### WHAT YOU ARE ASKED TO DO
Whenever a line in the material below includes "column", copy that line.

### RECORDS FOR THE EXERCISE
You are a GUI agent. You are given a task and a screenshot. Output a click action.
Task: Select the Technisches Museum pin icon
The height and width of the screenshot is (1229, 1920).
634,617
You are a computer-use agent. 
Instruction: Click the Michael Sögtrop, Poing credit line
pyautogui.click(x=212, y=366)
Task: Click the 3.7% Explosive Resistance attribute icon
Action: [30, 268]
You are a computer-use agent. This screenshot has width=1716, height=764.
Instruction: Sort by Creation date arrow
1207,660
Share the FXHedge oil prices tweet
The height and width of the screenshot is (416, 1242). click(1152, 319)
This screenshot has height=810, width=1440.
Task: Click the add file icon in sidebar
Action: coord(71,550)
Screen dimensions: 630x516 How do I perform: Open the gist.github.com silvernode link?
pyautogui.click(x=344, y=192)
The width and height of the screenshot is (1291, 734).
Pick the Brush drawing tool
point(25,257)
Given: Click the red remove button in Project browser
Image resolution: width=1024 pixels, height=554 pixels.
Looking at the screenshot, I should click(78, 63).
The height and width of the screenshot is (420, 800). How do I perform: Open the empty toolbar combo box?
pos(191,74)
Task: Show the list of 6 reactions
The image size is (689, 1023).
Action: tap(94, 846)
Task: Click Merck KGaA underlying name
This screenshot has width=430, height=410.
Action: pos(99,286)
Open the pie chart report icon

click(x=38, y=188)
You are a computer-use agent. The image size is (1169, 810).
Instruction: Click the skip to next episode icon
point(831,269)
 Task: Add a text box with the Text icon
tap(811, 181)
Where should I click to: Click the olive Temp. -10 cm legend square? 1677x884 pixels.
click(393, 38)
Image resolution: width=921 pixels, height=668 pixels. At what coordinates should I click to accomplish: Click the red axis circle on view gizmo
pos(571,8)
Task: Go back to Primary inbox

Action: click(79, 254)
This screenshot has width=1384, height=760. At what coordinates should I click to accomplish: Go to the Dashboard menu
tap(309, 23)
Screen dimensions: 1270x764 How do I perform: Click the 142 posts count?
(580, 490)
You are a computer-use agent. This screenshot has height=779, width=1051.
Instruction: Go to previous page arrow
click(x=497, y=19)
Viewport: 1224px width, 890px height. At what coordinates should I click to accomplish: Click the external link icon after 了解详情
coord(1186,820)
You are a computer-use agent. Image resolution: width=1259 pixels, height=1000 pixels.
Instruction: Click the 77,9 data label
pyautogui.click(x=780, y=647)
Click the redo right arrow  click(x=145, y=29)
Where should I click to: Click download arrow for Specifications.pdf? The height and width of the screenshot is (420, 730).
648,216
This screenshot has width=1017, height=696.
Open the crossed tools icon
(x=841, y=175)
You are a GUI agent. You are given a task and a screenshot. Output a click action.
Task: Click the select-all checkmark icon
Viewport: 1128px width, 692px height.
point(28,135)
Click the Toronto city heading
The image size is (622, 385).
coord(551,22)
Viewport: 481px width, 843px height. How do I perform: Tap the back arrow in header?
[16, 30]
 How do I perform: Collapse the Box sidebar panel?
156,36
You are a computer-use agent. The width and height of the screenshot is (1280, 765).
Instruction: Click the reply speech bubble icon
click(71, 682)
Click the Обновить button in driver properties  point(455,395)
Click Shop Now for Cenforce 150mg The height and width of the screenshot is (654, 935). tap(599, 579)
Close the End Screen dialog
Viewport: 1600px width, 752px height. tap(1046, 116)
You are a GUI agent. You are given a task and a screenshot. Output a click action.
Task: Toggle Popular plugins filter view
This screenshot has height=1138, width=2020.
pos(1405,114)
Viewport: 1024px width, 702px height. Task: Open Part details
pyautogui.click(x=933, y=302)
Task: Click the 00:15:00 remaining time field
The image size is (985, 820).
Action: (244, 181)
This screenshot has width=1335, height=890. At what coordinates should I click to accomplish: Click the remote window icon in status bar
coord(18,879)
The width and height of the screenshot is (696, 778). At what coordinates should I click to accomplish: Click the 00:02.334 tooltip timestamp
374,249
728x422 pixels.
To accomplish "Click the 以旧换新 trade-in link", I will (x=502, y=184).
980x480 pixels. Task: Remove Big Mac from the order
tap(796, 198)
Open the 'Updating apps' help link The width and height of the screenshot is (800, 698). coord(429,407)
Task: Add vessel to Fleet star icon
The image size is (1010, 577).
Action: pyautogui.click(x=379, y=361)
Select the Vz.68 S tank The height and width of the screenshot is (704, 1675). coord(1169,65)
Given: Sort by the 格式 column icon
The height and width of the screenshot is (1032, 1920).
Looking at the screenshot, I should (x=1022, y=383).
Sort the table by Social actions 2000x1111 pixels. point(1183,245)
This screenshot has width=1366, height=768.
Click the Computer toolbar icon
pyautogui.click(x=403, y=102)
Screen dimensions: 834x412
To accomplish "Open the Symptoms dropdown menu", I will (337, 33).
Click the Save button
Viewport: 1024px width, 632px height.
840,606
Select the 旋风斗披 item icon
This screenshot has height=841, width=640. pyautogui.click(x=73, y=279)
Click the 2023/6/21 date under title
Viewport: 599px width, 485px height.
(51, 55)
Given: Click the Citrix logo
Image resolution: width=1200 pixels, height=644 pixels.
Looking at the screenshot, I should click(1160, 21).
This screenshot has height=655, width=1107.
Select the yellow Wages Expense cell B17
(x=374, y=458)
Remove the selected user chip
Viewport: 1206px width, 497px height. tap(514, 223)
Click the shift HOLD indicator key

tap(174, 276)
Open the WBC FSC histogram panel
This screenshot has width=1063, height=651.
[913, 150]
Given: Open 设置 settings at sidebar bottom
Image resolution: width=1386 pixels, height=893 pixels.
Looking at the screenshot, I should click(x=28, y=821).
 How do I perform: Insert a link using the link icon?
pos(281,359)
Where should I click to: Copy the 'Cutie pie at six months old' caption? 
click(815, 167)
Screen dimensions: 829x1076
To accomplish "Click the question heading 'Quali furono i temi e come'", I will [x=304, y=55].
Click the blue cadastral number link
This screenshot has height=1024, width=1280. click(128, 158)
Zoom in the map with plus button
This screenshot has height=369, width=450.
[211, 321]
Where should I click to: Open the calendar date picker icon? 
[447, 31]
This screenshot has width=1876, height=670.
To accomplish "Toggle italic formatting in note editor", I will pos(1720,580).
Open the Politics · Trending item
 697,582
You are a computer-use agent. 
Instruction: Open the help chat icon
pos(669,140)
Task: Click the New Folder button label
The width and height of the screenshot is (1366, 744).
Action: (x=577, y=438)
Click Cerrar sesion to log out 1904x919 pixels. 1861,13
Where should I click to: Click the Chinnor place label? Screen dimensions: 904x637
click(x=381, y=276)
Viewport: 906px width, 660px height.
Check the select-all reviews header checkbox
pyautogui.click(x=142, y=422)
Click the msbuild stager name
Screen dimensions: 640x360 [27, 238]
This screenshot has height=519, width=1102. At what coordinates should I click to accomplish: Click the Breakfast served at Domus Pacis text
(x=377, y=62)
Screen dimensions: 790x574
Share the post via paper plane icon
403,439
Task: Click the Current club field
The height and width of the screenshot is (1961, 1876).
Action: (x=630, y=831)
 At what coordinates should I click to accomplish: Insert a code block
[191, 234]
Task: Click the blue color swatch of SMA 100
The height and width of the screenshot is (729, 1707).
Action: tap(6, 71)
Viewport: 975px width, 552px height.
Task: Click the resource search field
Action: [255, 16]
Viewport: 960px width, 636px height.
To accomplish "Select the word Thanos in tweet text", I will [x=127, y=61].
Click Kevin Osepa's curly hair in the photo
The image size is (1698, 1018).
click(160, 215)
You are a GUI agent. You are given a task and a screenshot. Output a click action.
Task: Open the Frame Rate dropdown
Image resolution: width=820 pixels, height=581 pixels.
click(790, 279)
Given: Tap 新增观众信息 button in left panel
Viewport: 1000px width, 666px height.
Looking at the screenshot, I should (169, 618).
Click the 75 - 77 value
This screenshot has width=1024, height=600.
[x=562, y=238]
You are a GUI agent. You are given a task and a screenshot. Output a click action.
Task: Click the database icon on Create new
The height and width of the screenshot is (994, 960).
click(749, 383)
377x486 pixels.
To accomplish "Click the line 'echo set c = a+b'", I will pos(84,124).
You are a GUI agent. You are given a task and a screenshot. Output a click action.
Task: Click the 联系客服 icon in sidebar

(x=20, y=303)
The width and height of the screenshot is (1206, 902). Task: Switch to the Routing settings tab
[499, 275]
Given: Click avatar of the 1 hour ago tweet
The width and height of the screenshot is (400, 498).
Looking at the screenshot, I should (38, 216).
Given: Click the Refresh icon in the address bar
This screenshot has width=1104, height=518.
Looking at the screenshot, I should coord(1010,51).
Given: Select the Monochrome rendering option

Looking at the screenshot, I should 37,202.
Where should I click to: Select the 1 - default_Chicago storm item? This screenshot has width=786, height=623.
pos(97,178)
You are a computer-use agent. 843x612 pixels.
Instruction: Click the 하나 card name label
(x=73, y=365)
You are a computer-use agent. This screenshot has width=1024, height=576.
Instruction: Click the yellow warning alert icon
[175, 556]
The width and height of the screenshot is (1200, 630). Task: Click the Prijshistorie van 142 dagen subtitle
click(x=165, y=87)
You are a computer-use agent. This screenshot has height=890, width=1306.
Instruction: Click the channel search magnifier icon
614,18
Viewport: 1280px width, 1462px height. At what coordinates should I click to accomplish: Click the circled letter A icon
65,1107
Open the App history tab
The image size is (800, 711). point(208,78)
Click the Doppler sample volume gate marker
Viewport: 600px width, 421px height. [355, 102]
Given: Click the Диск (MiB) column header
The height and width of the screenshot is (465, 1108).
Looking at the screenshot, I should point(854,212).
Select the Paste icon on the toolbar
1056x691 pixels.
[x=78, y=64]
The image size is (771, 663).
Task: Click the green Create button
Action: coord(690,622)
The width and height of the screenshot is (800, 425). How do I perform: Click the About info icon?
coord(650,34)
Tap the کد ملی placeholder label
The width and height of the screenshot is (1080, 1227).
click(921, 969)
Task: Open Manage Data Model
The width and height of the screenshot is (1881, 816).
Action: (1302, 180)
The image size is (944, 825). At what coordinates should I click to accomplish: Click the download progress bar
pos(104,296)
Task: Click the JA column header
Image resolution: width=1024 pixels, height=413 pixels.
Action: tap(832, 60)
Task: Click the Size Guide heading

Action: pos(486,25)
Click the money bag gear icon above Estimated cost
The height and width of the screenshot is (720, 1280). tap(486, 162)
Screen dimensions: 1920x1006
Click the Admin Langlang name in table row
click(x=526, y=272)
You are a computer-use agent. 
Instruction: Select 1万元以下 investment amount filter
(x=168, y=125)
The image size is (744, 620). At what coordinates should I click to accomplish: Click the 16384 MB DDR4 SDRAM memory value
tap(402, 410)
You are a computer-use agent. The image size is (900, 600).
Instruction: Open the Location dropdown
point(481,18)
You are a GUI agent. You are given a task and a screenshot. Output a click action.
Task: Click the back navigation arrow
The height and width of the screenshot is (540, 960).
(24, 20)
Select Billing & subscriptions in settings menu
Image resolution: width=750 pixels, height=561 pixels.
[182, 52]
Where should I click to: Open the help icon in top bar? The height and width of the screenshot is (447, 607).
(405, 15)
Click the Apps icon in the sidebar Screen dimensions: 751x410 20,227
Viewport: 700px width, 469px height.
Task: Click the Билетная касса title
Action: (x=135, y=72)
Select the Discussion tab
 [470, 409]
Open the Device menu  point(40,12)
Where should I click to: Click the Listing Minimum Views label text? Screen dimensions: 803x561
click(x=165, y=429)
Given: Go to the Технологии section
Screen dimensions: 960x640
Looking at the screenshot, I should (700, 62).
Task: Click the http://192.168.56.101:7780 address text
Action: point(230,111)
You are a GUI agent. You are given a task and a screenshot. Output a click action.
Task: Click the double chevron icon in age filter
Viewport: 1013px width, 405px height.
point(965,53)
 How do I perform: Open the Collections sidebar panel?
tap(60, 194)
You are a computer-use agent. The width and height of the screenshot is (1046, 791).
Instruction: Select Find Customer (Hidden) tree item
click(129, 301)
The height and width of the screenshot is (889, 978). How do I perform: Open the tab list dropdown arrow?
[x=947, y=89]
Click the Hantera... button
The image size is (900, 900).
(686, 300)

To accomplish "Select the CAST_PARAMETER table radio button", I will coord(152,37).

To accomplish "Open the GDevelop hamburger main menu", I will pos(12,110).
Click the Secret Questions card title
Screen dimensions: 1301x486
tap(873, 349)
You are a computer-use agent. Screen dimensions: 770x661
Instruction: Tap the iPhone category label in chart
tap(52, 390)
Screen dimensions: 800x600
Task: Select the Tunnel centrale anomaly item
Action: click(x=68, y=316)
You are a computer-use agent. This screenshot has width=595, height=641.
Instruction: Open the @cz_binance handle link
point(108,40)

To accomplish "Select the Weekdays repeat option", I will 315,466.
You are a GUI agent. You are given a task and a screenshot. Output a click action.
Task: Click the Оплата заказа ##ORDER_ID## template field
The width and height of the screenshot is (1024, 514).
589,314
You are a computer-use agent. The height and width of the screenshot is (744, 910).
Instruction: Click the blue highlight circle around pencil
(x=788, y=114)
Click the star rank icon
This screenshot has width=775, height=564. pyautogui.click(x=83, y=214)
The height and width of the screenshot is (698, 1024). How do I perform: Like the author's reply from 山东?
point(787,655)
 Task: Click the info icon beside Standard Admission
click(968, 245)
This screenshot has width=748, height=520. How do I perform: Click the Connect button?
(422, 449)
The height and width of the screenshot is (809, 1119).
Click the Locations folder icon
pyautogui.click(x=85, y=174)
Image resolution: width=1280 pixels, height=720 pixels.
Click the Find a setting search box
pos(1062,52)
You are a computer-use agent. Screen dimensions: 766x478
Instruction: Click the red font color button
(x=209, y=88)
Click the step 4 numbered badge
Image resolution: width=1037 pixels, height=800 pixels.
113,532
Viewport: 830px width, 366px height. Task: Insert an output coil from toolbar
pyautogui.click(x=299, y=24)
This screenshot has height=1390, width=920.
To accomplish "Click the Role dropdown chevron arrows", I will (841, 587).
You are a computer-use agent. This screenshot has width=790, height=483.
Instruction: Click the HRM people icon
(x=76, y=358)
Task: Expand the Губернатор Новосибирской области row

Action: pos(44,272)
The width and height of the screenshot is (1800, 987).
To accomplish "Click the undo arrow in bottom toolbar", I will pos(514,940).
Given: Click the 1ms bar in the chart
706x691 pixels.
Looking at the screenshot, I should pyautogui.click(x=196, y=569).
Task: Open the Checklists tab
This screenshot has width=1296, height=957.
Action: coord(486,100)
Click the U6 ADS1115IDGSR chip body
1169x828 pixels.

### ANSWER BOX
Given: Sort by the 格式 column icon
Given: Click the Диск (MiB) column header
Task: Click the JA column header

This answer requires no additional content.